• **Task requirements**: From the records, pick out and copy each line containing "computer".

====== Data for this task ======

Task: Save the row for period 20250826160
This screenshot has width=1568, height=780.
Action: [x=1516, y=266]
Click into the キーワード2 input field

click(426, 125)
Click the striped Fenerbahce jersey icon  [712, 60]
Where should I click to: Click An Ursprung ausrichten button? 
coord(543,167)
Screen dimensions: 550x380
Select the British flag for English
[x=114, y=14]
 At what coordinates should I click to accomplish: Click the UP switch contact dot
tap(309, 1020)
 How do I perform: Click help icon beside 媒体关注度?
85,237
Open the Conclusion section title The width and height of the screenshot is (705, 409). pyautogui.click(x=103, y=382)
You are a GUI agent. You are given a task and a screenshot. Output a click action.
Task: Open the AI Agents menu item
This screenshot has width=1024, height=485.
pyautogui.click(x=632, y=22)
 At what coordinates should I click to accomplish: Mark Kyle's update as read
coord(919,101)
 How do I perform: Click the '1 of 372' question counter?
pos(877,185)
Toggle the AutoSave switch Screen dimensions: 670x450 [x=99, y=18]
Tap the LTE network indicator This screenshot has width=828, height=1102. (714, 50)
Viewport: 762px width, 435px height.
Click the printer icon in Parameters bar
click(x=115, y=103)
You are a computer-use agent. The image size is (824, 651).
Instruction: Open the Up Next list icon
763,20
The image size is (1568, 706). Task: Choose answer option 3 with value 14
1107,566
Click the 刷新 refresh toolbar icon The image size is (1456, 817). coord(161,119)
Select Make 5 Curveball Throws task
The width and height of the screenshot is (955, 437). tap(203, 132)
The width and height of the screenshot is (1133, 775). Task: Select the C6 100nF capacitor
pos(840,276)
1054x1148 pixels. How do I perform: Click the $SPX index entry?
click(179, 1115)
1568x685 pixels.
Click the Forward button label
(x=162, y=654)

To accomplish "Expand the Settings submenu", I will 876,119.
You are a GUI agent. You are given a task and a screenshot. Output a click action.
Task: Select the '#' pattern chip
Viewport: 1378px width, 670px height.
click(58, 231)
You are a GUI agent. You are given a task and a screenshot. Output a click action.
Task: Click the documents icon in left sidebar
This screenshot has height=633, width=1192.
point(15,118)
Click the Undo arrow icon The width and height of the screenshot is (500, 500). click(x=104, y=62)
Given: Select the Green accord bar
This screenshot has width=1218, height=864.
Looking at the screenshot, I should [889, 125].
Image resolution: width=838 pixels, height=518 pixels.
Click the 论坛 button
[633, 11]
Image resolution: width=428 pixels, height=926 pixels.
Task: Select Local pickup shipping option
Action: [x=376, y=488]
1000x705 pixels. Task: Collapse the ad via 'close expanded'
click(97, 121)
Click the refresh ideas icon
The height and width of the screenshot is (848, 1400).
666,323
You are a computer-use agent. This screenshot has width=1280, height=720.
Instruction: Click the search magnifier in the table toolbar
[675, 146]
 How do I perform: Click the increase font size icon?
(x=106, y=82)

======

• **Output below**:
You are a computer-use agent. The image size is (824, 651).
You are a computer-use agent. This screenshot has width=1280, height=720.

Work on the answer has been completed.